Yes, it’s now just MT + 1 post-editor. But we also perform an additional editing step as an exception for quality monitoring, if any doubts occur. And yes, we have implemented discounts, but they depend solely on the translator. For some it is a 30% reduction of the translation rate, while some others are not ready to take a discount at all. In the beginning, we asked our future post-editor two simple questions:
- Are you ready to perform MTPE instead of translation on our projects?
- If yes, at what rate are you willing to be remunerated for this job?
And we did not demand immediate answers to these questions: we gave our linguists several months to “play” with the MT engines. The bottom line here is that linguists themselves need to want to work with MT. You think we spent six months solely on testing the MT engines? Mostly, we spent this time on negotiations with the team, searching for compromises, agreeing on the rates, discounts, establishing processes, and some internal motivation.
We started by discussing with each translator individually their view on MT and gave them time to adjust, to get used to it, to conduct their own research of engines on the market. Some even came with suggestions to try this or that engine! In parallel, we were looking for MTPE specialists on LinkedIn. We then compared the post-editing done by our team with the post-editing by these specialists. Our team performed much better, because they are perfectionists and know their projects very well. As it happens, the so-called MTPE specialists just slightly polished up the MT output so that it did hurt the eye. Also, many of these “specialists” offer dynamic rates: for 5-7 cents you will have a decent text, very similar to a human translation, and for 3-4 cents you only get light post-editing. In the second case, this post-editing looks exactly like post-editing — that is, the MT stays very visible behind some tiny edits.
05 | Sounds familiar! Earlier you mentioned custom MT engines. Is there any progress there?
Indeed, we have successfully completed an unsuccessful test of one very famous engine. I will not name it here so as not to do an anti-advertising, which the development team of this engine does not deserve. They helped us a lot and actually gave us the engine to play with for free. The effect of customization is simple: the MT output presents a hodgepodge of the engine’s “intelligence” and TM based on which it was trained. Unfortunately, initially the engine is not very smart, so as a result we get a poor MT with bits of phrases and terms from our projects.

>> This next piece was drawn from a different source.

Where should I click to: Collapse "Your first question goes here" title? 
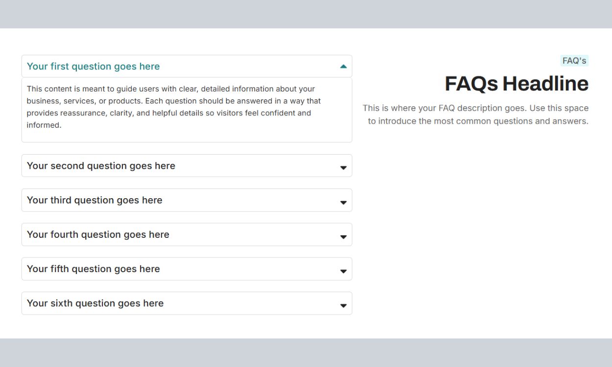point(93,67)
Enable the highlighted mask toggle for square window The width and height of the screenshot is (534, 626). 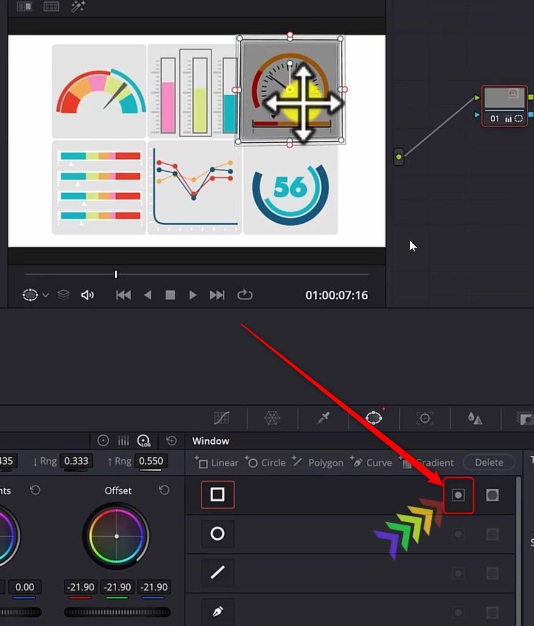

Does it work? It does. But is it really usable? Well, not yet, in our case, since the wrong segments still have to be rewritten from scratch. And some nice trick customization does do not radically improve the situation.
To sum it all up:
- We perform MTPE on our older projects. We do not use it in marketing materials and new games.
- We do not use MT in projects with lots of phraseologisms, wordplay, and references to other works.
- The translation team is the same. Some of the translators left after the launch of MT initiative, but most of them stayed to work with us.
- Linguists have been already familiar with MT concepts and ways.
- As compared to TEP (for old projects), cost savings are significant.
- Custom MT engines can work, but they are of little use if the engine does not work well without training.